One measure of the power of a job persistence store is how much code is needed within ruby to produce the desired job processing features. For example, redis does not support many queue operations out of the box (i.e scheduling) so to achieve the job queue, resque has ~3091 lines of source code plus ~1100 in resque-scheduler if you want to schedule jobs. Similarly, ActiveRecord was not built to support job queues and DelayedJob has ~2000 lines of source code and requires constant polling of the underlying database. In contrast, Backburner has ~1000 lines of source code. That all said, lines of code is actually a terrible metric to learn anything useful about a project, we are better off digging deeper into the underlying persistence stores.
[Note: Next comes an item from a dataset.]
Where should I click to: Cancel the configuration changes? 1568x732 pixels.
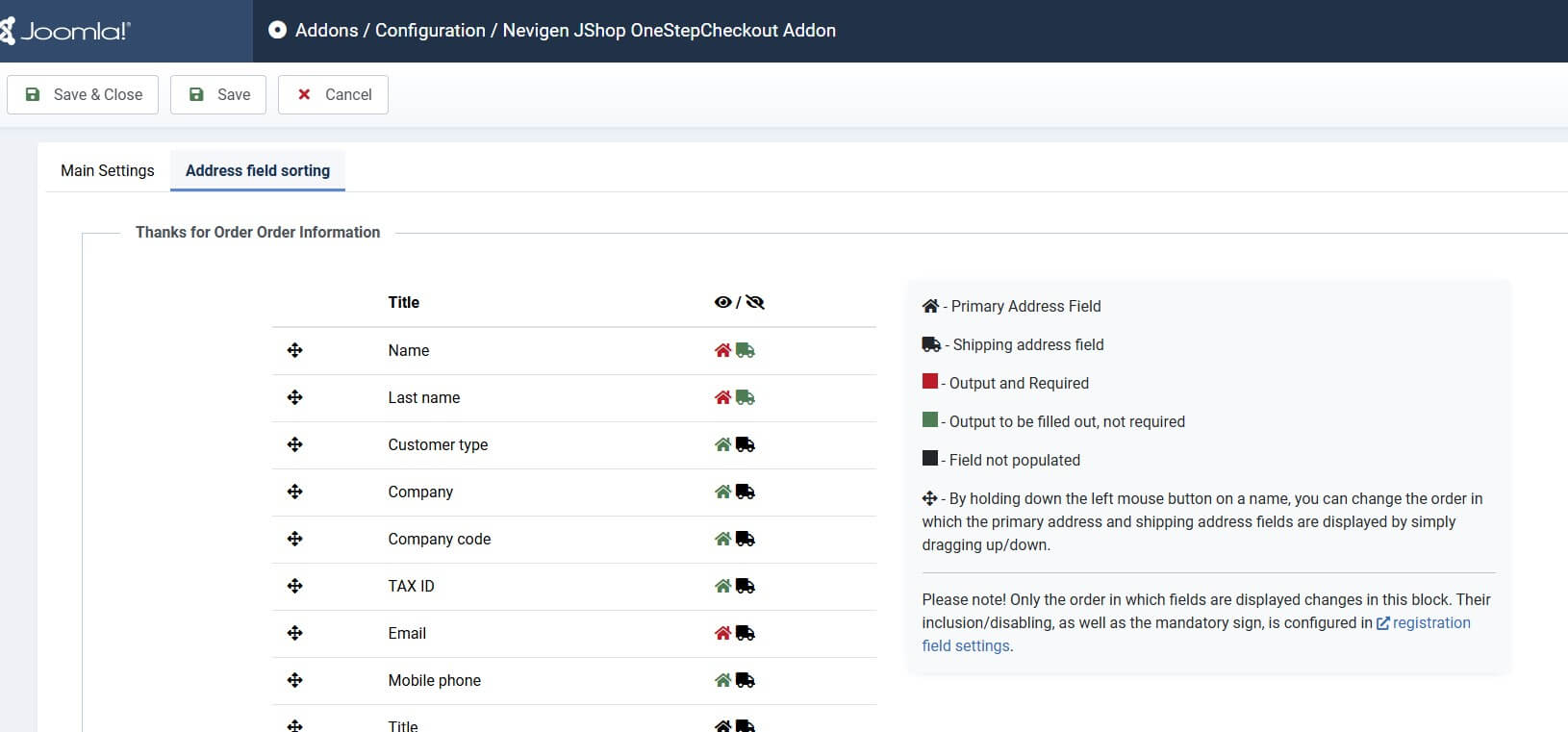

Evaluating Persistence Stores

The persistence mechanism underlying these gems tells you infinitely more about the important differences then anything else. Criteria you might want to evaluate for a queue include memory efficiency, throughput performance, reliability, priority support, delayed scheduling support, worker scalability, error handling and also notice how much of the complicated job processing logic is baked into the persistence layer or manually added into the ruby project code.

Beanstalk is probably the best solution for job queues available today for many reasons and in most important criteria excels over other job persistence solutions. The real question then is... "Why Beanstalk?".

Quick Comparison

Here's a quick chart for comparison:

Project Persistence Processing Throughput LoC Scheduling Named Queues Retry Priority
Backburner Beanstalkd Any 5200/sec ~1070 Y Y Y Y
Resque Redis Forking 300/sec ~3100 Y* Y Y* Y*
Sidekiq Redis Multi-Thread 800/sec ~2850 Y Y Y Y
DelayedJob Database Single-Thread 120/sec ~2000 Y Y Y Y

(*) Requires separate plugin code or incomplete

Lines of code determined using very naively using git ls-files | grep lib | xargs cat | wc -l command to determine number of lines of code in the lib folder.

Job throughput based on Adam's Queue Benchmark. Don't take the numbers too seriously. The benchmark is outdated and not rigorous. Let me know if any other criteria should be added / updated or other libraries added.

"Processing" is comparing the strategy the worker uses tom process jobs out of the box. Resque uses a 'forking' worker, sidekiq uses a 'threaded' one, but backburner supports either as well as a "best of both worlds" threads on forks approach.